I’ve never really liked Halloween. For me, it’s always been a holiday of secrets and masks. I don’t ever remember being too keen on asking complete strangers for bits of candy – most of which I never ate for fear of poison or some random crazy razorblade. I was fed stories of kidnapped children. Of old women pushing homemade chocolate covered mothballs. Of apples with hypodermic puncture marks. Of vans driven by clowns who preyed upon young girls in witch costumes.
I was quite impressionable and no matter how many times my parent tried to dispel the whispered warnings, my mind always spun toward the worst thoughts. Darkened streets, kids and grown-ups in masks. It always creeped me out.
And those kids who came from other neighborhoods to ours because we supposedly had the best candy – I never could figure out why anyone wanted to celebrate such a strange holiday. A day to celebrate murderers and prisoners by dressing as them. Celebrating witches who eat little children. Glorifying fangs and fake blood and whiskers and ghosts.
I was terrified. I eyeballed every strange car, every van, plotted my way home through alternate routes in case I had to, you know, make a break for it. I lived in my head. I spun rumors from middle school kids into my own reality.

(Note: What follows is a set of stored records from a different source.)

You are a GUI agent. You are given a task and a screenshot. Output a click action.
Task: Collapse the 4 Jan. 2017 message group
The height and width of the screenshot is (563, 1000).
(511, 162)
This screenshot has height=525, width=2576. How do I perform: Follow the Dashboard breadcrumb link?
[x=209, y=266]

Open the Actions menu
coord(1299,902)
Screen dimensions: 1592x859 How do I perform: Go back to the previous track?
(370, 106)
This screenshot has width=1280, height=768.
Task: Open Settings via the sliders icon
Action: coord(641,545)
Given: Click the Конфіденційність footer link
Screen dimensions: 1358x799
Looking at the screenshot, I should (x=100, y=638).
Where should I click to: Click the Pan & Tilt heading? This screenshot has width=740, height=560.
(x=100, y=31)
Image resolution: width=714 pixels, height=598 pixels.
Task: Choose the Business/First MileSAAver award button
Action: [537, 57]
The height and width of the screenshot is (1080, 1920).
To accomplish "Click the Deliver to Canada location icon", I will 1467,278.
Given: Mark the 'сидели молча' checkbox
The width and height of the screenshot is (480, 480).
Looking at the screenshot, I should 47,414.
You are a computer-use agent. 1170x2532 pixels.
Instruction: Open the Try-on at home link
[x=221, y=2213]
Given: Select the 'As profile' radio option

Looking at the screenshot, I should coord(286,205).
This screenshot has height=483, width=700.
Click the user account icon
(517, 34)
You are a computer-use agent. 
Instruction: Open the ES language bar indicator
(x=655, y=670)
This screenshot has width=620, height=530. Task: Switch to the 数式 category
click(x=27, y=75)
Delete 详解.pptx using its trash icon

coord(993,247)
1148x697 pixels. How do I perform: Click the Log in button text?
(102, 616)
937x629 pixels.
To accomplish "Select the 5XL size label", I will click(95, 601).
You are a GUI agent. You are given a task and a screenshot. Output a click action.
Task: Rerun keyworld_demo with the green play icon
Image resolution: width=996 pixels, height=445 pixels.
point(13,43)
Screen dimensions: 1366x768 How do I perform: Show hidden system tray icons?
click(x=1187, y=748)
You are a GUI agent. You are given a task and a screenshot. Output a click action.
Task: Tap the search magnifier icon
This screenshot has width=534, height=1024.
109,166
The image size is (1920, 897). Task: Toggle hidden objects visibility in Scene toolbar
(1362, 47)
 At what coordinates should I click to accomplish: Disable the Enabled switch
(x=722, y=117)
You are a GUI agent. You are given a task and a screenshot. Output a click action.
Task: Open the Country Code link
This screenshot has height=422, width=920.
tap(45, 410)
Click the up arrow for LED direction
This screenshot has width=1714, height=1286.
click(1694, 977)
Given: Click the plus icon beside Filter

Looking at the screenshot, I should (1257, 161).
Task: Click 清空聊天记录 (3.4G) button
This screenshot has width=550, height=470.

I am pretty sure Halloween began my inclination to write my own stories. I don’t, as of now, write horror or anything gruesome but I always, always have in the back of my head something a little off. Something a little spooky or out of the ordinary. So, I guess, instead of costumes and role playing, I force the characters in my head to play dress up for me – often with a twinge of something not quite right.